**Data provided:**
__________

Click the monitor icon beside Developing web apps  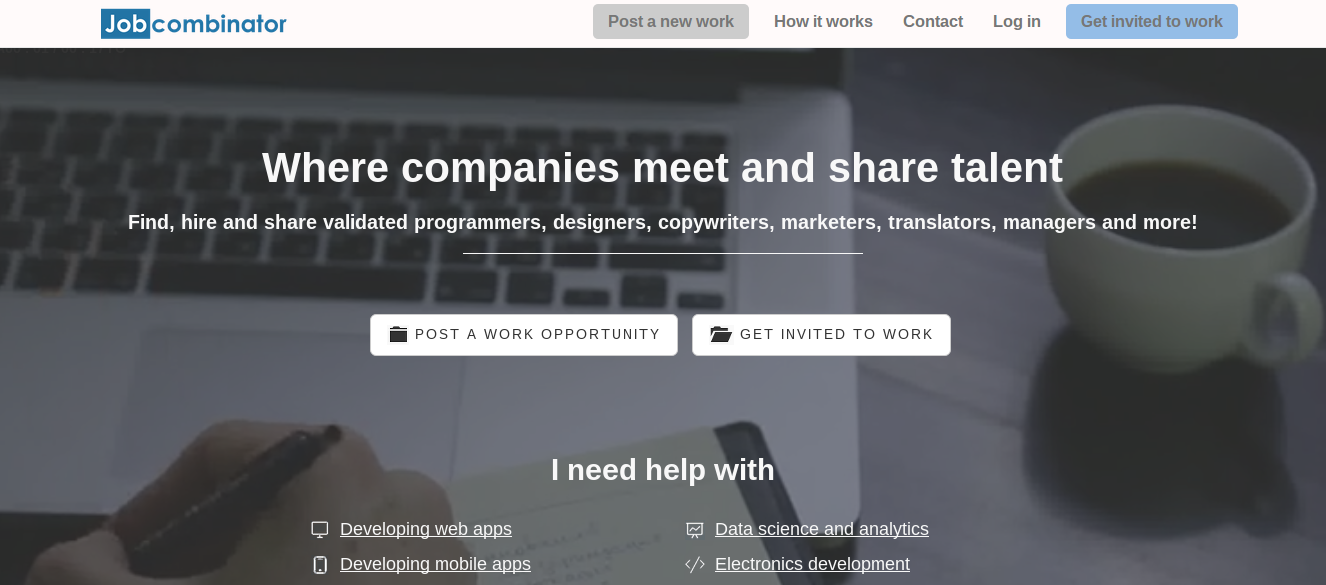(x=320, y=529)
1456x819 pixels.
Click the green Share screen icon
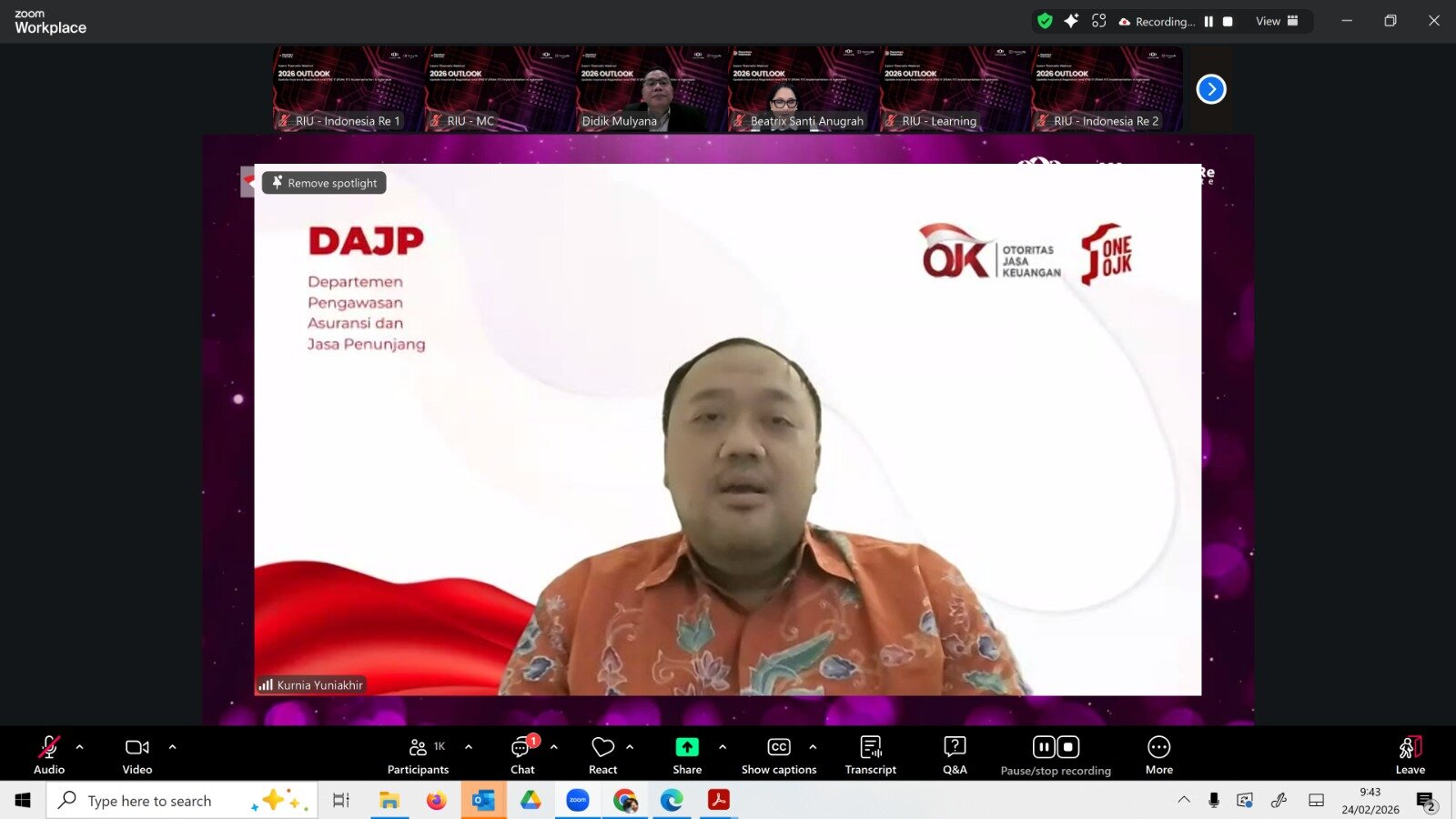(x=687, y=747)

__________

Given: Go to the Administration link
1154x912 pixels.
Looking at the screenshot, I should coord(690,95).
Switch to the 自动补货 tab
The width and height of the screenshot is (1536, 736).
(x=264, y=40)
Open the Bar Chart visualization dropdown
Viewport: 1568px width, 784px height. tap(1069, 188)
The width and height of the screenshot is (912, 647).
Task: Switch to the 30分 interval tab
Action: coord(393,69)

__________

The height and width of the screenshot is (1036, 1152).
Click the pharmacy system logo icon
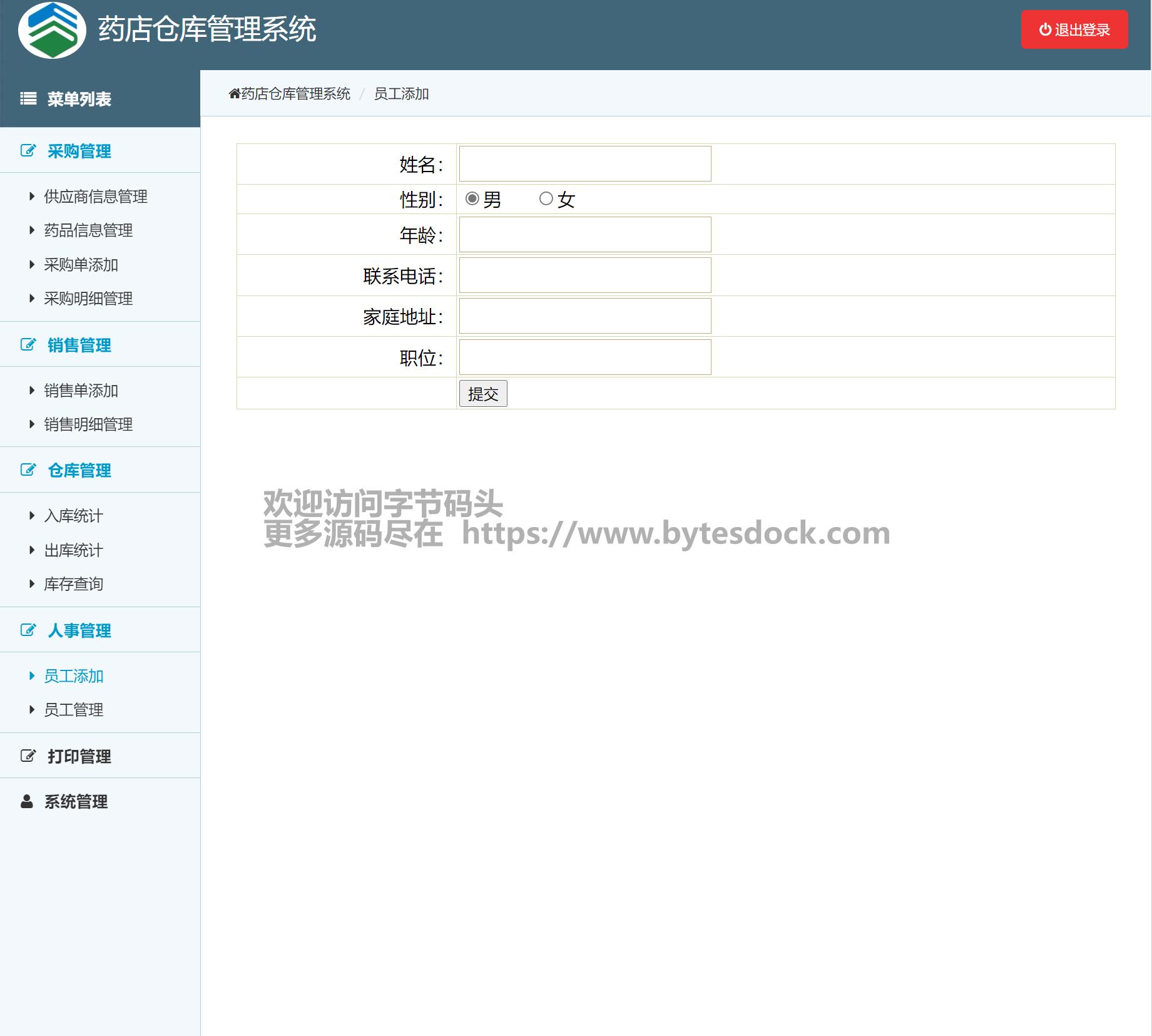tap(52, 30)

__________

**Exercise objective:** Rewrite the data from the line containing "Switch to the 自动补货 tab" through the line containing "Action: coord(393,69)" as a JSON list of strings, with one string per line and blank lines omitted.

**Output:**
[
  "Switch to the 自动补货 tab",
  "The width and height of the screenshot is (1536, 736).",
  "(x=264, y=40)",
  "Open the Bar Chart visualization dropdown",
  "Viewport: 1568px width, 784px height. tap(1069, 188)",
  "The width and height of the screenshot is (912, 647).",
  "Task: Switch to the 30分 interval tab",
  "Action: coord(393,69)"
]